● **Record excerpts**:
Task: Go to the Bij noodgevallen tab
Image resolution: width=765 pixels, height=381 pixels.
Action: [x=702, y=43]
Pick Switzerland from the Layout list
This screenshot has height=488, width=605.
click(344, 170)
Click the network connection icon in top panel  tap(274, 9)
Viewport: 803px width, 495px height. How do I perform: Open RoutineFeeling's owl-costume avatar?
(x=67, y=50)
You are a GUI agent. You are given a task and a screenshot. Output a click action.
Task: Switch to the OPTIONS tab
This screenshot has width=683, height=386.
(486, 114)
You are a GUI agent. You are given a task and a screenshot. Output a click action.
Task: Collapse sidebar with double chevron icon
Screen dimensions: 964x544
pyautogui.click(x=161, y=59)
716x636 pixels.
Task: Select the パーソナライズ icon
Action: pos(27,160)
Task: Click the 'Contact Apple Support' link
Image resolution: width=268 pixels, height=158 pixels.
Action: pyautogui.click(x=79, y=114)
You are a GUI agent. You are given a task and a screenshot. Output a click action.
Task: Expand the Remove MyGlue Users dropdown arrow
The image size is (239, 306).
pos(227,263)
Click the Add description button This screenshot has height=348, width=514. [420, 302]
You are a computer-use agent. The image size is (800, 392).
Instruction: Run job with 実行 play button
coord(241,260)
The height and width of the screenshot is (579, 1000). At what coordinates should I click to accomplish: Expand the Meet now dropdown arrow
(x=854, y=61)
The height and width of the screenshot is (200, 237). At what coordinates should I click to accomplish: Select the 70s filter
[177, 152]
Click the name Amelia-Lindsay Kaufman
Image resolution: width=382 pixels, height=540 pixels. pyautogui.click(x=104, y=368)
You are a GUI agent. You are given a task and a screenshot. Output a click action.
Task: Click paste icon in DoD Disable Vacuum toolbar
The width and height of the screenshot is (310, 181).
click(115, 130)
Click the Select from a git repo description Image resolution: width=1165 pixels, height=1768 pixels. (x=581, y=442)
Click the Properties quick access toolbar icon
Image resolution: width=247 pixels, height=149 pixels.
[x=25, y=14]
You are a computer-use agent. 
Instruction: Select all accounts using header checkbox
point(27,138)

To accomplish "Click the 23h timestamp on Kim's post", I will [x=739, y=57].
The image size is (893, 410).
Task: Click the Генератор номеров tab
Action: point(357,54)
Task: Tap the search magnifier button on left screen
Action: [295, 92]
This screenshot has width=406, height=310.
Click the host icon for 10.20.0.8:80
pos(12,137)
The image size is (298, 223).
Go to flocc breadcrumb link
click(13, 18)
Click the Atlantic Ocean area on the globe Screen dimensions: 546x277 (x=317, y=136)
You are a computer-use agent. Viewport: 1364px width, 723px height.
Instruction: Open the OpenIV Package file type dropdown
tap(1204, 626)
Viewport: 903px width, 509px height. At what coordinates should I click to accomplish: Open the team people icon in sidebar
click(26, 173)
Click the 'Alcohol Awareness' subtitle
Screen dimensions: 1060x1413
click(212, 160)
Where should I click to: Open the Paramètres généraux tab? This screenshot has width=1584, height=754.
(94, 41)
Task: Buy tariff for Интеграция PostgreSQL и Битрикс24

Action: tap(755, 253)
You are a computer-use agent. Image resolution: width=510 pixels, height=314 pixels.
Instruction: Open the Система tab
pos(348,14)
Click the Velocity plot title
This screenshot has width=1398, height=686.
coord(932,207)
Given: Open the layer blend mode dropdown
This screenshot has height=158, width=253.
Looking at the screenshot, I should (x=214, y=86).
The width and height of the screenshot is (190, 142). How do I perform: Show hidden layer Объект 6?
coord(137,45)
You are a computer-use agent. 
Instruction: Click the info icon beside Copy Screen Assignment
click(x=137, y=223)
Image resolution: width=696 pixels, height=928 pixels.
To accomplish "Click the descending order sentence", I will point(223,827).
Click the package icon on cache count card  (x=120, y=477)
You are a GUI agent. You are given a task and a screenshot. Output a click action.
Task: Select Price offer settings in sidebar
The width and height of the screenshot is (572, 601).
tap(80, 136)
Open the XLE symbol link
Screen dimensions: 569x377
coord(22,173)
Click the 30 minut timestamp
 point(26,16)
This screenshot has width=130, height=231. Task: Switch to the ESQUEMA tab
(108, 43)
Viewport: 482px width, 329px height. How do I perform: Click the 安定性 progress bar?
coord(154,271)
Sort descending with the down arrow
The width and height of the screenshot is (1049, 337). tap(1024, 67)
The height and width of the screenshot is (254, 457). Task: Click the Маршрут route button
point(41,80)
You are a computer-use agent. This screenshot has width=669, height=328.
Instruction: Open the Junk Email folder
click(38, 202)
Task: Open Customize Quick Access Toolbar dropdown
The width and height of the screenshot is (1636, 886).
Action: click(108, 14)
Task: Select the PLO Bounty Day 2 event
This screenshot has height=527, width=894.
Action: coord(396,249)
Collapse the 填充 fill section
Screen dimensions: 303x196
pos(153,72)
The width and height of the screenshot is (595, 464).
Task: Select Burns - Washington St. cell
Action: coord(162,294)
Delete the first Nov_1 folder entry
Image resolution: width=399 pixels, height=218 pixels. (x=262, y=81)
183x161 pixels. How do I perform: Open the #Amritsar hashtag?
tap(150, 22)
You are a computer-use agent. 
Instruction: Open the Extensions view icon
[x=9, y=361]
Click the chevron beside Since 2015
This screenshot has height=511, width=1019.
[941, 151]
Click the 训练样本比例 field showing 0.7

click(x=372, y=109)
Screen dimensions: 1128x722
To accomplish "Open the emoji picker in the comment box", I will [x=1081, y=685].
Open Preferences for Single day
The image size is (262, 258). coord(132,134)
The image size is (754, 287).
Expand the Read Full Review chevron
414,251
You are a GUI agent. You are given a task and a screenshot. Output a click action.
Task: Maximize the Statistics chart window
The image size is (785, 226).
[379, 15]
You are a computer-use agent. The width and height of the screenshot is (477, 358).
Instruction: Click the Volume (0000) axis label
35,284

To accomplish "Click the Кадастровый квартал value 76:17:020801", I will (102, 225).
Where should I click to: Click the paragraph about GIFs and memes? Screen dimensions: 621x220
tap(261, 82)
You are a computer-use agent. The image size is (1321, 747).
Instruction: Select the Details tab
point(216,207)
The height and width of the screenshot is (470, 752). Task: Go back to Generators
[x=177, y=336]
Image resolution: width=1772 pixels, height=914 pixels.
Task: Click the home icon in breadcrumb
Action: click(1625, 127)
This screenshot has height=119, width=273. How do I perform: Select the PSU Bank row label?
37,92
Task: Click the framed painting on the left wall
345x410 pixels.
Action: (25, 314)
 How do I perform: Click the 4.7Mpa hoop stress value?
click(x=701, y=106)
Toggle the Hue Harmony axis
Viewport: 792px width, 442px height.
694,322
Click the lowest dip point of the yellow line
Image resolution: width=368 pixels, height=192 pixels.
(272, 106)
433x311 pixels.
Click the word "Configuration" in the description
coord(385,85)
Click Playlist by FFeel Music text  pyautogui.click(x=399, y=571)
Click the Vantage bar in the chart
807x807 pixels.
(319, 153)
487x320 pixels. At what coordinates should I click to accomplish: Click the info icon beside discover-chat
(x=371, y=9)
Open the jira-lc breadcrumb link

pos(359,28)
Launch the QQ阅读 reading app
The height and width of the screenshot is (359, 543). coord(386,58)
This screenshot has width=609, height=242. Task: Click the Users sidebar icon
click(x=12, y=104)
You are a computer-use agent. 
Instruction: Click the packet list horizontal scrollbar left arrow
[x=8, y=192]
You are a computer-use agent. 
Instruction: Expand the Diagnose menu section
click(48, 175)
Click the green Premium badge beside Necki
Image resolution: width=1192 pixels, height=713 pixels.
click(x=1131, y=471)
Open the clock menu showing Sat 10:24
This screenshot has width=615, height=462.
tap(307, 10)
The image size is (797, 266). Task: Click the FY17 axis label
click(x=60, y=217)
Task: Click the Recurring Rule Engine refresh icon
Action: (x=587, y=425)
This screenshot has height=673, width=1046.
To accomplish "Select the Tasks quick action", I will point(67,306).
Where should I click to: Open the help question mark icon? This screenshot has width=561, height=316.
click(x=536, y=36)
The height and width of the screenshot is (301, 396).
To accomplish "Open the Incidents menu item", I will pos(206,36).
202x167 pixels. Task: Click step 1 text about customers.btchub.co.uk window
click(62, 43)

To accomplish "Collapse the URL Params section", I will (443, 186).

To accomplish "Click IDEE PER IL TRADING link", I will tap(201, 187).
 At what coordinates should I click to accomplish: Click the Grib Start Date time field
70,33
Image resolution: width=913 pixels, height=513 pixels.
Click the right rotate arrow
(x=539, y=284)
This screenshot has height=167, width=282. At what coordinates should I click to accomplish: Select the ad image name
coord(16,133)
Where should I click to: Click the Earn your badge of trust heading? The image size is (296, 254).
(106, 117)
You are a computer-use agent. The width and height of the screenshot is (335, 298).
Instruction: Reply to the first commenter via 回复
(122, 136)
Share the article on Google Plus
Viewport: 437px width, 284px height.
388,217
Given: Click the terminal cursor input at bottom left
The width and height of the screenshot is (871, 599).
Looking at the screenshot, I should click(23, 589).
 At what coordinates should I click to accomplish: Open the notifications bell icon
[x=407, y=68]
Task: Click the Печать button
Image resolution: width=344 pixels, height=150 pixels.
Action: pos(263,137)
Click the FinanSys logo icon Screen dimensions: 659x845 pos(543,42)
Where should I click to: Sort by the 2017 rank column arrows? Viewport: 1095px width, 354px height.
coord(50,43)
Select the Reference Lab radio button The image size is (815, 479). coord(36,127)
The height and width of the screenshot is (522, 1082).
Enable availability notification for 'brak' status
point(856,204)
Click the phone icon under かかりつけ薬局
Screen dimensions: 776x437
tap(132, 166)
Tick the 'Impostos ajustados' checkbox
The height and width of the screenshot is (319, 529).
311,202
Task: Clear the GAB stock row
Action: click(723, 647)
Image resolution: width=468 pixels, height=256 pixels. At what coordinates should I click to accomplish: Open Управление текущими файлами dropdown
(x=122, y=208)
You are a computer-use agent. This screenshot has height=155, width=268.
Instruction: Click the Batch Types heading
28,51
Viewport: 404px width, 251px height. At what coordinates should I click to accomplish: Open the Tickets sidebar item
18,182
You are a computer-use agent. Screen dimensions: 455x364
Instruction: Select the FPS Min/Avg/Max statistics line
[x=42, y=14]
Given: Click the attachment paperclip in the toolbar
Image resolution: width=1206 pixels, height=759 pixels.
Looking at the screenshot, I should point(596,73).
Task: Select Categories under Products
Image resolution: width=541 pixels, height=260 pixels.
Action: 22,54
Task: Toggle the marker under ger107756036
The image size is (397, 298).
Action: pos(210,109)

● **Task item**: From the records above, reproduce exactly the lines from the one with "Where should I click to: Click the Earn" to the one with "Task: Click the Печать button", both included, and no others.

● **Result for this exercise**:
Where should I click to: Click the Earn your badge of trust heading? The image size is (296, 254).
(106, 117)
You are a computer-use agent. The width and height of the screenshot is (335, 298).
Instruction: Reply to the first commenter via 回复
(122, 136)
Share the article on Google Plus
Viewport: 437px width, 284px height.
388,217
Given: Click the terminal cursor input at bottom left
The width and height of the screenshot is (871, 599).
Looking at the screenshot, I should click(23, 589).
 At what coordinates should I click to accomplish: Open the notifications bell icon
[x=407, y=68]
Task: Click the Печать button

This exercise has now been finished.